◆ **Instructions for the task**
The whole listing is to be retyped exactly as it appears.

Start of Recorded information

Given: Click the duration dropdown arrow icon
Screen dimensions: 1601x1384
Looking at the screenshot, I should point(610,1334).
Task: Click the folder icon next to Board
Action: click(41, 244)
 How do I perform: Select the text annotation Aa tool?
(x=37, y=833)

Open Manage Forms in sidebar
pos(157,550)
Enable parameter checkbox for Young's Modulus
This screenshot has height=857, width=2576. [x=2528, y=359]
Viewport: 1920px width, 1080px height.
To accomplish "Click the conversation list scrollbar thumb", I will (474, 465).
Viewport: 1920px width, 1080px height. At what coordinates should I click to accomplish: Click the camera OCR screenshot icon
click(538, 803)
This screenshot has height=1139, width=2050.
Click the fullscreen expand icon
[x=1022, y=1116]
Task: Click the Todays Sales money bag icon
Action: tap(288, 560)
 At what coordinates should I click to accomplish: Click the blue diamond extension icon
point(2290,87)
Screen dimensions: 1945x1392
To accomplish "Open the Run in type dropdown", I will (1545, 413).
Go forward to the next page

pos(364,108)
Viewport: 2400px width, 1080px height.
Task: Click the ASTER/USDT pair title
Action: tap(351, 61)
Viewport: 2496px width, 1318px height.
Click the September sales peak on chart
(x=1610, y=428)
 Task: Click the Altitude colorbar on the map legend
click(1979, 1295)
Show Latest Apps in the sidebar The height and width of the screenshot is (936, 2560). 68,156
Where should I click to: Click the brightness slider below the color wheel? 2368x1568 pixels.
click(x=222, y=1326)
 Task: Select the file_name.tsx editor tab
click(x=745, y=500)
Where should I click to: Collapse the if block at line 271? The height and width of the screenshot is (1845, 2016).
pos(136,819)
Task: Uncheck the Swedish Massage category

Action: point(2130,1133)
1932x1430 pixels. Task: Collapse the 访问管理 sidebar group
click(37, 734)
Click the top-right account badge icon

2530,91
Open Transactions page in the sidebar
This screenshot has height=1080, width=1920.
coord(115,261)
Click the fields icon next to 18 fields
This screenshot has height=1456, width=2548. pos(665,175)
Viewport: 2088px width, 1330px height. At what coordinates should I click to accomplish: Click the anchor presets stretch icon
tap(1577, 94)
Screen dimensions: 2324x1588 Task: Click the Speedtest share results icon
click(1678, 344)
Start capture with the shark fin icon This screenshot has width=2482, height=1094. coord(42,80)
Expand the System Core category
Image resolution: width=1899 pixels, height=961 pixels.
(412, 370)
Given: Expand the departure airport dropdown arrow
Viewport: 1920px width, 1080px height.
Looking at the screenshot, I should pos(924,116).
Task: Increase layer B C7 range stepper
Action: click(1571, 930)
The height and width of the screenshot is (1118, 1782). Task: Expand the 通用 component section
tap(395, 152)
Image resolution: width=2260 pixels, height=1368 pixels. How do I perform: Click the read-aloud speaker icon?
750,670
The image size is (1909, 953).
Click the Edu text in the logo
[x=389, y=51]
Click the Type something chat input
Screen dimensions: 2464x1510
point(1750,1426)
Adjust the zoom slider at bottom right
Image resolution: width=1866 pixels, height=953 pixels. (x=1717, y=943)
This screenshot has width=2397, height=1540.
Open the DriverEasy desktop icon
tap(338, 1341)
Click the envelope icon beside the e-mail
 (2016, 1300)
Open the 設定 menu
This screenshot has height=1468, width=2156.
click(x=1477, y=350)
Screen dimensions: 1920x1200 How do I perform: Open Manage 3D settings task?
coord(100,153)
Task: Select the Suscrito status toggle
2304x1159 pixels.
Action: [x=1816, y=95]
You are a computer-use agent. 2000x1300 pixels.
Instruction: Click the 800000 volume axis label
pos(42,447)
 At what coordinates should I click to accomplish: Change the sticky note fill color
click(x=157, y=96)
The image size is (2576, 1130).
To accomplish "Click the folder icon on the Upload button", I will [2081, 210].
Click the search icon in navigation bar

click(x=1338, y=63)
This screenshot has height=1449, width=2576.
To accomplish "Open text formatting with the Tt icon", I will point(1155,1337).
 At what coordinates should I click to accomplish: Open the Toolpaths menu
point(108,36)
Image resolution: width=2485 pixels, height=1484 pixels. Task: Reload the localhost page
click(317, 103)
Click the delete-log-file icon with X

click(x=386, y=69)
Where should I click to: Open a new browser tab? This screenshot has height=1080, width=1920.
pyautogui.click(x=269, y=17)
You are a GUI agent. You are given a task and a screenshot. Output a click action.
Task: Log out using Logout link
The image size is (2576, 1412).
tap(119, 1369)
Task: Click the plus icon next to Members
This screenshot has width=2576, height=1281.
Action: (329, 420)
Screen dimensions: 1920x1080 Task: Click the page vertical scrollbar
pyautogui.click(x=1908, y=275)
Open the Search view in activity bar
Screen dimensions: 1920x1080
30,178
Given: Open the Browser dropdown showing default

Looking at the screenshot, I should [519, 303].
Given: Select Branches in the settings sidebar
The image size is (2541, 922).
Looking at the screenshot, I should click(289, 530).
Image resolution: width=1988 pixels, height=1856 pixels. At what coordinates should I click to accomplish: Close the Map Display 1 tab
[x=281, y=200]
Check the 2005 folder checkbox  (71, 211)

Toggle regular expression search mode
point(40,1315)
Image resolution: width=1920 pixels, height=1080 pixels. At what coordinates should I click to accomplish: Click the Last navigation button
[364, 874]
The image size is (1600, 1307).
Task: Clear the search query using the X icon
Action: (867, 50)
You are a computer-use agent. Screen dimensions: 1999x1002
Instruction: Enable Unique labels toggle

End of Recorded information

◆ **Answer to this exercise**
Given: Click the duration dropdown arrow icon
Screen dimensions: 1601x1384
Looking at the screenshot, I should point(610,1334).
Task: Click the folder icon next to Board
Action: click(41, 244)
 How do I perform: Select the text annotation Aa tool?
(x=37, y=833)

Open Manage Forms in sidebar
pos(157,550)
Enable parameter checkbox for Young's Modulus
This screenshot has height=857, width=2576. [x=2528, y=359]
Viewport: 1920px width, 1080px height.
To accomplish "Click the conversation list scrollbar thumb", I will (474, 465).
Viewport: 1920px width, 1080px height. At what coordinates should I click to accomplish: Click the camera OCR screenshot icon
click(538, 803)
This screenshot has height=1139, width=2050.
Click the fullscreen expand icon
[x=1022, y=1116]
Task: Click the Todays Sales money bag icon
Action: tap(288, 560)
 At what coordinates should I click to accomplish: Click the blue diamond extension icon
point(2290,87)
Screen dimensions: 1945x1392
To accomplish "Open the Run in type dropdown", I will (1545, 413).
Go forward to the next page

pos(364,108)
Viewport: 2400px width, 1080px height.
Task: Click the ASTER/USDT pair title
Action: tap(351, 61)
Viewport: 2496px width, 1318px height.
Click the September sales peak on chart
(x=1610, y=428)
 Task: Click the Altitude colorbar on the map legend
click(1979, 1295)
Show Latest Apps in the sidebar The height and width of the screenshot is (936, 2560). 68,156
Where should I click to: Click the brightness slider below the color wheel? 2368x1568 pixels.
click(x=222, y=1326)
 Task: Select the file_name.tsx editor tab
click(x=745, y=500)
Where should I click to: Collapse the if block at line 271? The height and width of the screenshot is (1845, 2016).
pos(136,819)
Task: Uncheck the Swedish Massage category

Action: point(2130,1133)
1932x1430 pixels. Task: Collapse the 访问管理 sidebar group
click(37, 734)
Click the top-right account badge icon

2530,91
Open Transactions page in the sidebar
This screenshot has height=1080, width=1920.
coord(115,261)
Click the fields icon next to 18 fields
This screenshot has height=1456, width=2548. pos(665,175)
Viewport: 2088px width, 1330px height. At what coordinates should I click to accomplish: Click the anchor presets stretch icon
tap(1577, 94)
Screen dimensions: 2324x1588 Task: Click the Speedtest share results icon
click(1678, 344)
Start capture with the shark fin icon This screenshot has width=2482, height=1094. coord(42,80)
Expand the System Core category
Image resolution: width=1899 pixels, height=961 pixels.
(412, 370)
Given: Expand the departure airport dropdown arrow
Viewport: 1920px width, 1080px height.
Looking at the screenshot, I should pos(924,116).
Task: Increase layer B C7 range stepper
Action: click(1571, 930)
The height and width of the screenshot is (1118, 1782). Task: Expand the 通用 component section
tap(395, 152)
Image resolution: width=2260 pixels, height=1368 pixels. How do I perform: Click the read-aloud speaker icon?
750,670
The image size is (1909, 953).
Click the Edu text in the logo
[x=389, y=51]
Click the Type something chat input
Screen dimensions: 2464x1510
point(1750,1426)
Adjust the zoom slider at bottom right
Image resolution: width=1866 pixels, height=953 pixels. (x=1717, y=943)
This screenshot has width=2397, height=1540.
Open the DriverEasy desktop icon
tap(338, 1341)
Click the envelope icon beside the e-mail
 (2016, 1300)
Open the 設定 menu
This screenshot has height=1468, width=2156.
click(x=1477, y=350)
Screen dimensions: 1920x1200 How do I perform: Open Manage 3D settings task?
coord(100,153)
Task: Select the Suscrito status toggle
2304x1159 pixels.
Action: [x=1816, y=95]
You are a computer-use agent. 2000x1300 pixels.
Instruction: Click the 800000 volume axis label
pos(42,447)
 At what coordinates should I click to accomplish: Change the sticky note fill color
click(x=157, y=96)
The image size is (2576, 1130).
To accomplish "Click the folder icon on the Upload button", I will [2081, 210].
Click the search icon in navigation bar

click(x=1338, y=63)
This screenshot has height=1449, width=2576.
To accomplish "Open text formatting with the Tt icon", I will point(1155,1337).
 At what coordinates should I click to accomplish: Open the Toolpaths menu
point(108,36)
Image resolution: width=2485 pixels, height=1484 pixels. Task: Reload the localhost page
click(317, 103)
Click the delete-log-file icon with X

click(x=386, y=69)
Where should I click to: Open a new browser tab? This screenshot has height=1080, width=1920.
pyautogui.click(x=269, y=17)
You are a GUI agent. You are given a task and a screenshot. Output a click action.
Task: Log out using Logout link
The image size is (2576, 1412).
tap(119, 1369)
Task: Click the plus icon next to Members
This screenshot has width=2576, height=1281.
Action: (329, 420)
Screen dimensions: 1920x1080 Task: Click the page vertical scrollbar
pyautogui.click(x=1908, y=275)
Open the Search view in activity bar
Screen dimensions: 1920x1080
30,178
Given: Open the Browser dropdown showing default

Looking at the screenshot, I should [519, 303].
Given: Select Branches in the settings sidebar
The image size is (2541, 922).
Looking at the screenshot, I should click(289, 530).
Image resolution: width=1988 pixels, height=1856 pixels. At what coordinates should I click to accomplish: Close the Map Display 1 tab
[x=281, y=200]
Check the 2005 folder checkbox  (71, 211)

Toggle regular expression search mode
point(40,1315)
Image resolution: width=1920 pixels, height=1080 pixels. At what coordinates should I click to accomplish: Click the Last navigation button
[364, 874]
The image size is (1600, 1307).
Task: Clear the search query using the X icon
Action: (867, 50)
You are a computer-use agent. Screen dimensions: 1999x1002
Instruction: Enable Unique labels toggle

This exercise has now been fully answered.